Neutron-diffraction study of liquid hydrogen iodide

Abstract

Neutron-diffraction experiments on liquid DI, HI, and on an equimolar mixture of HI and DI are presented. All these three samples were in the same thermodynamic state corresponding to the orthobaric liquid at T=253 K. The three partial structure factors ${\mathit{S}}_{\mathrm{II}}$(Q), ${\mathit{S}}_{\mathrm{HI}}$(Q), ${\mathit{S}}_{\mathrm{HH}}$(Q) are derived exploiting the standard isotopic substitution procedure. The corresponding pair correlation functions ${\mathit{g}}_{\mathrm{II}}$(r), ${\mathit{g}}_{\mathrm{HI}}$(r), and ${\mathit{g}}_{\mathrm{HH}}$(r) are evaluated and compared with those given by a model that neglects all orientational correlations. Our data indicate that ${\mathit{g}}_{\mathrm{II}}$(r) (which is essentially the center-center correlation function) is well reproduced by the pair distribution function of a monatomic Lennard-Jones fluid and that ${\mathit{g}}_{\mathrm{HI}}$(r) (which should be sensitive to the correlations between molecular and intermolecular axes) is very similar to the one derived neglecting orientational correlations.
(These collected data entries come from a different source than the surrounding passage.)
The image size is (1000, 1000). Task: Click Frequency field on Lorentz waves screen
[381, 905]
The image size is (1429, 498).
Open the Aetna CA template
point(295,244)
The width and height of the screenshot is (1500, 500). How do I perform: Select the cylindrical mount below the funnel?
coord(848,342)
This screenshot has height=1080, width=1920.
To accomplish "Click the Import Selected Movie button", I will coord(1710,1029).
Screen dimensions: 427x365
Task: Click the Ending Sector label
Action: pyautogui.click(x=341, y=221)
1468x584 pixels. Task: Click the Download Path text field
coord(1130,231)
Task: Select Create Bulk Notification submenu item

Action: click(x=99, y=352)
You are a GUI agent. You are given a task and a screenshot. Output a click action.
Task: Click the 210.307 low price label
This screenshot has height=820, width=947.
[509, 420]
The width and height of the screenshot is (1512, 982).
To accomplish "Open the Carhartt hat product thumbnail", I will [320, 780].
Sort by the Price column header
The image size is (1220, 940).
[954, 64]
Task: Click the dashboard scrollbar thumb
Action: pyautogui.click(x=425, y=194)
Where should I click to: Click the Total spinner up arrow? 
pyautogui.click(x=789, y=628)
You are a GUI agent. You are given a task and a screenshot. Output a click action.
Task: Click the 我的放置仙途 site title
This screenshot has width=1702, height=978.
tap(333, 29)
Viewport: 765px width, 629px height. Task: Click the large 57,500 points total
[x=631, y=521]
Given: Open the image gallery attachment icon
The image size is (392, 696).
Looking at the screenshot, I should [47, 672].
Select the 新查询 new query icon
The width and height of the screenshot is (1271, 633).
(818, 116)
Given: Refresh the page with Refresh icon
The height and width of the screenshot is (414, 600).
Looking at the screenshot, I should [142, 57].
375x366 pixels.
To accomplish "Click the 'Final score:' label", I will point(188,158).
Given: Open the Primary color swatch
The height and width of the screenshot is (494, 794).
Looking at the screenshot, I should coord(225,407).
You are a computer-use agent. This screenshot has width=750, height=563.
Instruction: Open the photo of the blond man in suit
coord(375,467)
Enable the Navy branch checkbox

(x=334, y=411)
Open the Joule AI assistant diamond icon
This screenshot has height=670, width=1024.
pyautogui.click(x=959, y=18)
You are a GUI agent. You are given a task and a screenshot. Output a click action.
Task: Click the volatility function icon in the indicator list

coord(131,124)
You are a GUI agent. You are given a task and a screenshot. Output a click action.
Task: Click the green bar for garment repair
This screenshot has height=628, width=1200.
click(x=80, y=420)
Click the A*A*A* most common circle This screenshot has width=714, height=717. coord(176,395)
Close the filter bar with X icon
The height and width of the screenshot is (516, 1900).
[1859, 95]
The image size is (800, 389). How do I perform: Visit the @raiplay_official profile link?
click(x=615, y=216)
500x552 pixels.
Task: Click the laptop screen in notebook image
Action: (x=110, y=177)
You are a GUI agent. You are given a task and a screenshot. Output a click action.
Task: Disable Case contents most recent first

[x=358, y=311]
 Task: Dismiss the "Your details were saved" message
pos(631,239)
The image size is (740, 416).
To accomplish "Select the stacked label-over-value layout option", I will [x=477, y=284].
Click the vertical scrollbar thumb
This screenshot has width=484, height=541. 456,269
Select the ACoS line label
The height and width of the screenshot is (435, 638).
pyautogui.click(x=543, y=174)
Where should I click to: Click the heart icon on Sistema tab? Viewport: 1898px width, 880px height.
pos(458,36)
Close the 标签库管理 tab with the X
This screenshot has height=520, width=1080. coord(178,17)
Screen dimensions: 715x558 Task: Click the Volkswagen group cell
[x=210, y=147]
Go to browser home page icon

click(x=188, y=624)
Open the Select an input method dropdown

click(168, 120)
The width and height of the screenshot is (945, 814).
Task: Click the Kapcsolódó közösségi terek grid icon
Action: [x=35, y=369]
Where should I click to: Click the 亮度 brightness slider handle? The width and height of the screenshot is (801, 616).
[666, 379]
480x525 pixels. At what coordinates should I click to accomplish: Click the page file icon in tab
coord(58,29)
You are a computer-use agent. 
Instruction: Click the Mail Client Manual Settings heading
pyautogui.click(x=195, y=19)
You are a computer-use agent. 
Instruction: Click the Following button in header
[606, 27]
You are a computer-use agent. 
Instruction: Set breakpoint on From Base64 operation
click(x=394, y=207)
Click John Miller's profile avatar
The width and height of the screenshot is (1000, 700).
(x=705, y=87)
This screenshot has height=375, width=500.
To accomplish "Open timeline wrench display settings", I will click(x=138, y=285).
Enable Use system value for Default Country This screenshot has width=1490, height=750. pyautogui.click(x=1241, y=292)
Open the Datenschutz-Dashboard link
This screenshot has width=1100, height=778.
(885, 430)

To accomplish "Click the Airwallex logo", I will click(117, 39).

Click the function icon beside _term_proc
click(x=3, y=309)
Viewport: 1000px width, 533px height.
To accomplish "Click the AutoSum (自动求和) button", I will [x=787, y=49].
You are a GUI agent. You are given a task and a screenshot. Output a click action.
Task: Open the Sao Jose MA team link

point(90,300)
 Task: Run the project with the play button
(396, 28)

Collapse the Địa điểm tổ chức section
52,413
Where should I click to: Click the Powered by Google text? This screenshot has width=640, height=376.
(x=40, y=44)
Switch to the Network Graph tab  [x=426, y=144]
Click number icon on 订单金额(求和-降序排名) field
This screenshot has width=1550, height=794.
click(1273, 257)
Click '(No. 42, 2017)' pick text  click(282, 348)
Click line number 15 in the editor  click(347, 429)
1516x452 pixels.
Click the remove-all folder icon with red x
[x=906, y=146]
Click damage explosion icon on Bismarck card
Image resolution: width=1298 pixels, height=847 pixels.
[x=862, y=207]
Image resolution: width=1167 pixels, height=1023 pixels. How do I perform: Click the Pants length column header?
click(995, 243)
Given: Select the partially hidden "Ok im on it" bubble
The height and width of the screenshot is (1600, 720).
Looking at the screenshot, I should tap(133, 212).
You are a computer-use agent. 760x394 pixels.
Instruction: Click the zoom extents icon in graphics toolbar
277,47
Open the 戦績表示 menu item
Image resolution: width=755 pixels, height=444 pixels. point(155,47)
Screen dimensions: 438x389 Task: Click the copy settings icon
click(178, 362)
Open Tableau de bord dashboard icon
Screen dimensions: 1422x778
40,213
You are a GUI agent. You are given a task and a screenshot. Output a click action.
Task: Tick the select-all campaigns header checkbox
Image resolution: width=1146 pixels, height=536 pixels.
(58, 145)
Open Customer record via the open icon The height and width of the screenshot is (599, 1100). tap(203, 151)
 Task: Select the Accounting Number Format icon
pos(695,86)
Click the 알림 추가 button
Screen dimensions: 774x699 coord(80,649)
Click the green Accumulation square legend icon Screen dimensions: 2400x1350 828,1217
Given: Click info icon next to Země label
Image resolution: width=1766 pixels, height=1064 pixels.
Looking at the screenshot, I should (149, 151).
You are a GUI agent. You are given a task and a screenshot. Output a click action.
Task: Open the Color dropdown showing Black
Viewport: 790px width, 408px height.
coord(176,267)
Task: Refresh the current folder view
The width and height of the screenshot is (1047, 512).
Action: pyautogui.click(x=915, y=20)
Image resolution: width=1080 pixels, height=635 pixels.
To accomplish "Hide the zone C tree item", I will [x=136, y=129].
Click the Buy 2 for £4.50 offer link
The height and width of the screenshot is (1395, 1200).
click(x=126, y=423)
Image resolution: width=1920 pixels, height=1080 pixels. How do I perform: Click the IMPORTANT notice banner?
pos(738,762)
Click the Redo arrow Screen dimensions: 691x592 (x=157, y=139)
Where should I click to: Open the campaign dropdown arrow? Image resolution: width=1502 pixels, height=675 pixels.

On the contrary, orientational correlations between the molecular axes are clearly present in the ${\mathit{g}}_{\mathrm{HH}}$(r), which deviates significantly from the uncorrelated model results. These facts are consistent with the idea that H bonding is not present in liquid HI and indicate also that the only relevant terms of the anisotropic intermolecular potential are those due to the electric multipolar interactions.